• **WHAT YOU ARE ASKED TO DO**
Give the number of lines below that contain the string "computer", and no other text.

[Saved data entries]

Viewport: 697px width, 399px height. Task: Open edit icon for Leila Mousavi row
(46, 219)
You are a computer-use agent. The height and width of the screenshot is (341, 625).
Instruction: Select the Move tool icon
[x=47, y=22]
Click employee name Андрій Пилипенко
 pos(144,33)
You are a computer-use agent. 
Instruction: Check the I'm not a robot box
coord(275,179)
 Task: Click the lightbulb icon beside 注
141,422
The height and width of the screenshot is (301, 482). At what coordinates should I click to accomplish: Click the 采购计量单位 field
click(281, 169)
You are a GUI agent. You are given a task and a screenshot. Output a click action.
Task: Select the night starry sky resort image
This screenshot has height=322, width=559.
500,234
--
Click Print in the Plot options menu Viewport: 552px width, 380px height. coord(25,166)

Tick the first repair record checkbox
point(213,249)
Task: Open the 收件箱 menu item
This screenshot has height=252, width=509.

• **SOLUTION FOR THIS EXERCISE**
2